### TASK DETAILS:
Copy exactly the lines from the one containing "You are a computer-use" through the last line of the records below, both included, and leave out the pictures.

Stored data

————————

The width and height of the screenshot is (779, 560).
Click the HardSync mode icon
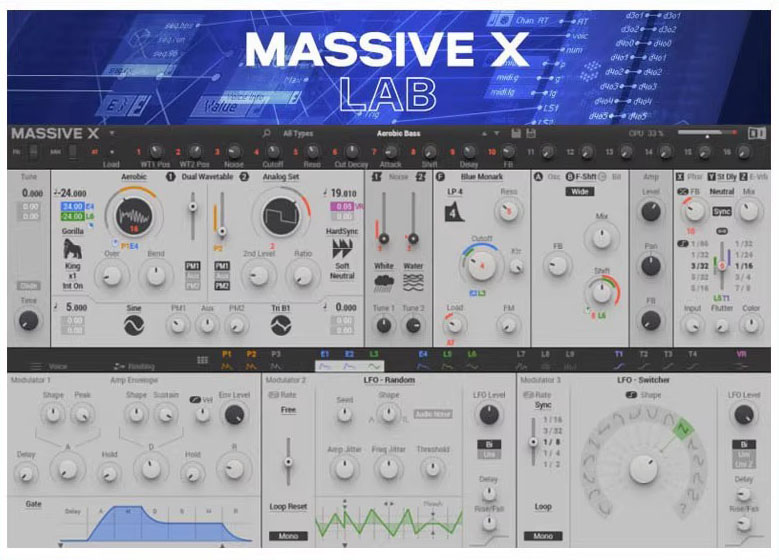point(342,243)
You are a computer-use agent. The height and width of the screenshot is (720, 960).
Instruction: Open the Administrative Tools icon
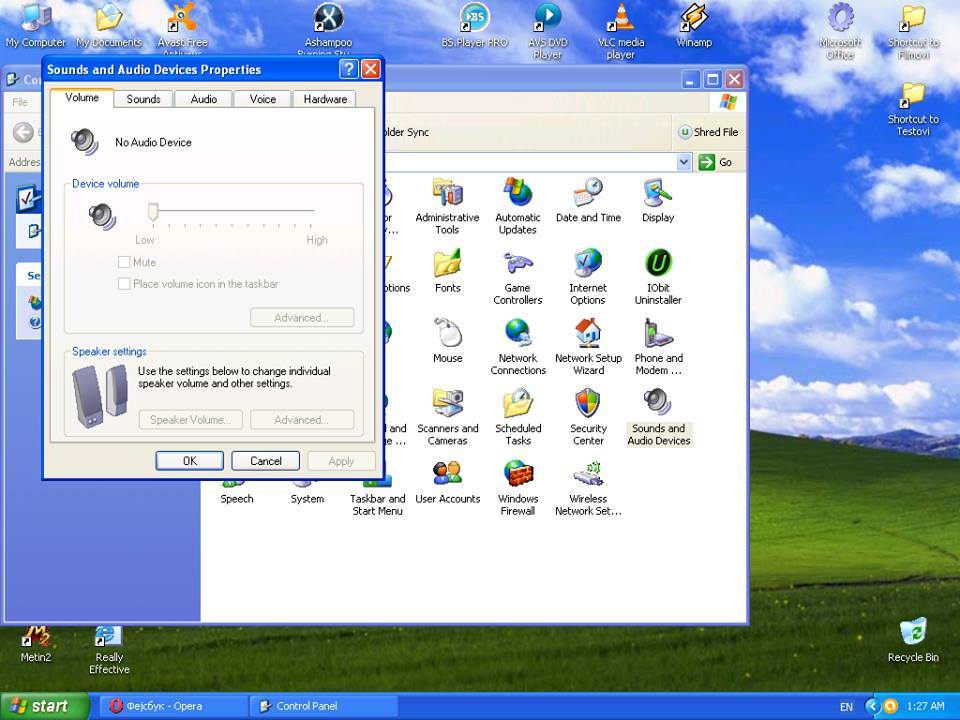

————————

### EXERCISE SOLUTION:
You are a computer-use agent. The height and width of the screenshot is (720, 960).
Instruction: Open the Administrative Tools icon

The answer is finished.